Robert, Bracknell, England
So, having not supported public service reform as chancellor, Brown suddenly see's it as his saviour. It's a bit late for that, he stymied Blair and the public have no faith in him. Anything Brown does now is just re-arranging deck chairs as NuLabour sinks.
David Leslie, Perth, Scotland
Brown will do anything to save his skin
adam, aberdeen, uk
"We need a government that tackles the underlying causes of poverty, that fights family breakdown, that breaks open the monopoly of state education. We need a government that can work with the voluntary sector. - Dave
Er, nowhere, Dave, have you said how you'd do it!
Do you mean the LibDems?
Mike L, Chippenham, Wilts
Labour are beyond help and voters are far too cyical to beleievb that the PM's proposals aren't spin. Labour have bankrupoted this great country and can not get it n their heads that you can' tax until the pips squeak and expect to get voted in. It really is thta simple.
Robert Marshall, London,
If Gordon Browne can't make his own decisions, he should go now. We are stuck with poor pensions as a direct result of his "raids" on Pension investment funds, stuck with the highest Petrol/Diesel duties in Europe, and complete capitulation to Brussels. Crewe can give its verdict - I hope.
Roger , Solihull, UK
Why do we always get these HUGE, RADICAL announcements which will change the whole of Britain FOREVER and then a few days later we never hear about them again?
Louis, Liverpool, England
The next round of life in the land of the
Magic Brown About
Keep the new policy music playing and government will intervene and meddle and spend other people's money and make more pointless laws.

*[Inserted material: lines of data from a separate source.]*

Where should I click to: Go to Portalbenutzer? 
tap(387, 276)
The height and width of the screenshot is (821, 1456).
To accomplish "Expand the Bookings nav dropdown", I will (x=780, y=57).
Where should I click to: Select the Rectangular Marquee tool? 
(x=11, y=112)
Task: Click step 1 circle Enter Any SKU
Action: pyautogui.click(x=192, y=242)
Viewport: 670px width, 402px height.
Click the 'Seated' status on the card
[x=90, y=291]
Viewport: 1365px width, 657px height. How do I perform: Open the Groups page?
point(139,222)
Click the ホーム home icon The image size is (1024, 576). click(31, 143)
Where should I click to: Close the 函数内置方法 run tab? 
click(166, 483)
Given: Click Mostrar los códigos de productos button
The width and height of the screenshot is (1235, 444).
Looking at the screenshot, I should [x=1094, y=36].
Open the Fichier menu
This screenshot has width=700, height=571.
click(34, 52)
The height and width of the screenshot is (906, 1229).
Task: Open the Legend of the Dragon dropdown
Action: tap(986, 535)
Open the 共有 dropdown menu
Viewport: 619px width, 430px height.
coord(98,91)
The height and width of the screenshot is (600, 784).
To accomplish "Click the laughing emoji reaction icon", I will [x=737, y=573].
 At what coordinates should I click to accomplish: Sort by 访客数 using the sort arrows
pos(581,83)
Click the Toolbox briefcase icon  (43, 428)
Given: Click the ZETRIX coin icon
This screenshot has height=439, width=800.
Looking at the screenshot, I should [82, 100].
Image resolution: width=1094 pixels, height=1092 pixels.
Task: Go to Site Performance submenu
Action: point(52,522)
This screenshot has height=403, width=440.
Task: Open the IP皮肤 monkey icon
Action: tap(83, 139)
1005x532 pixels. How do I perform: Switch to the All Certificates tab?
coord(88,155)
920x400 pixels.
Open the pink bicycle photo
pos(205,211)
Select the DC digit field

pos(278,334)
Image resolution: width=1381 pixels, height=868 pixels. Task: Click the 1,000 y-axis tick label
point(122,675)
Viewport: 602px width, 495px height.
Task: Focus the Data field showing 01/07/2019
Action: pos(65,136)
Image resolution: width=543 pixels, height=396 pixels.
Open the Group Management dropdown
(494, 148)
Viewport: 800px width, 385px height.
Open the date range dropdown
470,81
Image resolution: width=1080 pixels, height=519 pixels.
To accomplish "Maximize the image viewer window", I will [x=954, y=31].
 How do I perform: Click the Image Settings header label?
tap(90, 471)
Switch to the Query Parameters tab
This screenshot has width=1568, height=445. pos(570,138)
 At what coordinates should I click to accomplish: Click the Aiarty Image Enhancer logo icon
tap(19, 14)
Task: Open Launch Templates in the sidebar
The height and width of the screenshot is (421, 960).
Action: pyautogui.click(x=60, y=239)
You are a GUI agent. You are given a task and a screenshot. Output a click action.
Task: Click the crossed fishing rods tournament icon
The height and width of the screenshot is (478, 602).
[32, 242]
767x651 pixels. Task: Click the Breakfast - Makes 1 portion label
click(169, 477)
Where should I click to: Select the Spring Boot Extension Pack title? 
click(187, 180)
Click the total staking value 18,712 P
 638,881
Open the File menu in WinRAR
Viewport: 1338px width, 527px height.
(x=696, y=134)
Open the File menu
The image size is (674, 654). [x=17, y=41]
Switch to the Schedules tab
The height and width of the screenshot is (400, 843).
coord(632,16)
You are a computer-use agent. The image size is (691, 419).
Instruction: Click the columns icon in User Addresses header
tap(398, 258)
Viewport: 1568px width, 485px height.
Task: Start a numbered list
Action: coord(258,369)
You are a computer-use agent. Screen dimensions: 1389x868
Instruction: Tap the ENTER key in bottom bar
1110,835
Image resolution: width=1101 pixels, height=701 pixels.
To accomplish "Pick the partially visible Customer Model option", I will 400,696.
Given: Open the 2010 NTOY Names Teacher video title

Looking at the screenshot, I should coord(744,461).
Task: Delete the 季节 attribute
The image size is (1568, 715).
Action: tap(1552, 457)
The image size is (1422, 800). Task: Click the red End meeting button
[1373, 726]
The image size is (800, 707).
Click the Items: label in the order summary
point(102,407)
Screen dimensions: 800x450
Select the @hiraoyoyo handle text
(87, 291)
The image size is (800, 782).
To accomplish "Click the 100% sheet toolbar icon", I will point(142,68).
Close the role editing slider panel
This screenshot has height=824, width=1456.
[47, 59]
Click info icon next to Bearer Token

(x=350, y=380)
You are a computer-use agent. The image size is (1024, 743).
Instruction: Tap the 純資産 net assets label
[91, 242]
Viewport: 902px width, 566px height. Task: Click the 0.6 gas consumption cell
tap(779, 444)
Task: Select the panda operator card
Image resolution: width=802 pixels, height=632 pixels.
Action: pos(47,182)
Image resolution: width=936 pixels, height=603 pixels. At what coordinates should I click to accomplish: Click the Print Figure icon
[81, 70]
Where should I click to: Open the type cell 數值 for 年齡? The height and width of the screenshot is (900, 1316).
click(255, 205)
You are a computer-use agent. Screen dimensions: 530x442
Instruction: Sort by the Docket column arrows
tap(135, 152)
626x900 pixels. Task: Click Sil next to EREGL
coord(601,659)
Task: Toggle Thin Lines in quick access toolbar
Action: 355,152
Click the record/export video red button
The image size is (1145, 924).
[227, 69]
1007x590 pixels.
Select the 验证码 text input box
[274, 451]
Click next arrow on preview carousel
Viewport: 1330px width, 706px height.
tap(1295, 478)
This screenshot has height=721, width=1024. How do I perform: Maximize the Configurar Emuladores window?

As Tom noted this is criminalising ordinary life while the criminals laugh at us.
Bryan D, Brentwood, GB
£200 Million to buy unsold housing?,so at an average £200,000 a house, thats 1000 People your helping if your lucky. Once you include the Goverment dept to oversee this ,stamp duty,legal fees possibily 800 People. This isn't even a pledge for £200 Million a year - its a one off pot of money.
A Jones, UK, UK
I agree, Tom, not to mention soldiers being sent to fight an illegal war, without even decent equipment. This is utterly shameful and disgusting.!!
Patricia, Ipswich, England
The unpopularity of Brown and the Labour party is not only about the tax reforms. The plethero of new laws designed to criminalise the ordinary working person while thugs and real criminals get laughingly short sentences. Where councils misuse powers designed to stop terrorists.. we've had enough!